| KUTIPAN TEKS |
--------
"Dilihat secara keseluruhan tujuan filsafat Iluminasi
diarahkan pada sasaran yang bersifat teoretis di samping sisi praktis yang
dapat dicapai, arah tersebut dimulai dengan penyucian diri dari segalala
kotoran, baik secara ruhani ataupun jasmani. Langkah ini ditempuh sebagai
tahapan awal penjalinan hubungan dengan Cahaya Murni-kesepuluh yang menjadi
medium antara dunia materi dan imateri. Cahaya Murni-kesepuluh adalah emanasi
dari “Wujud Cahaya Agung” yang nantinya akan menganugrahkan pengalaman visioner
setelah subjek berhasil menapaki syarat dan ritual-ritual yang telah ditentukan
sebelumnya. Merasuknya Cahaya-cahaya Murni ke dalam subjek mengantarkan pada
pengetahuan yang tidak diperoleh melalui proses berfikir, kejadian ini
berlangsung pada alam kusus yang disebut dengan mundus imaginalis (Al-A^lam
Al-Mitsâli).
--------
| BAHAN TERSEDIA |
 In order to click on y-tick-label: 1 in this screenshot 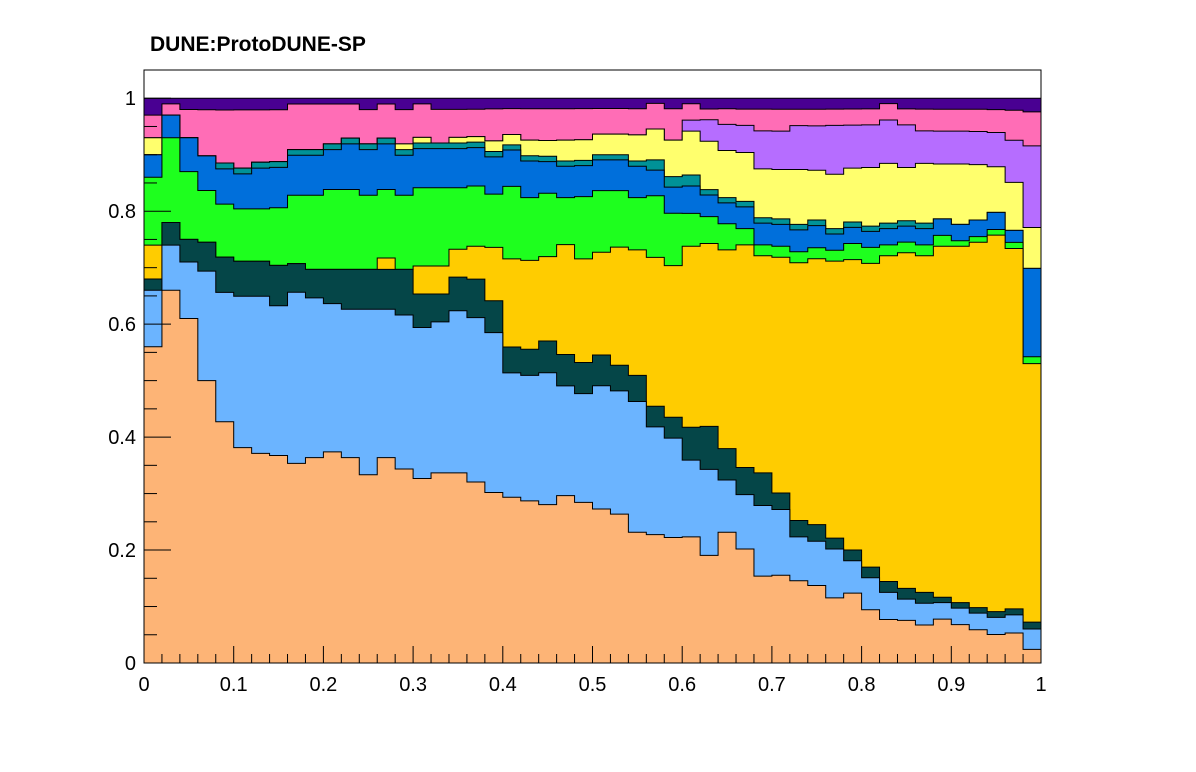, I will do `click(130, 99)`.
--------
| SOAL LATIHAN |
#1 Menurut kutipan teks tentang filsafat Iluminasi, apa yang menjadi medium antara dunia materi dan imateri?
#2 Teruskan kutipan teks tentang filsafat Iluminasi setelah kalimat terakhirnya.

| JAWABAN LATIHAN |
#1 Cahaya Murni-kesepuluh.

#2
Adapun tahapan selanjutnya ditempuh dengan pendemostrasian dengan
landasan logis, epistemologis dan metafisika Aristotelian Timur (Al-Mayaiun
Al-Syarqiyun) sebgai cara intensif menjabarkan dari simbol-simbol bahasa yang
dimengerti tetapi sulit diungkapkan."
(Suhrawardî; Grand Master Iluminasi)
“Ia (Suhrawardî) termulia [dikalangan Sufi] dengan cerminnya
yang berbeda,
[karena] sinar sang Surya telah mewujud dalam [diri]nya,
[terkadang] sinar itu merah, kuning, atau biru.
Tapi semuanya tampak sempurna sebagaimana adanya”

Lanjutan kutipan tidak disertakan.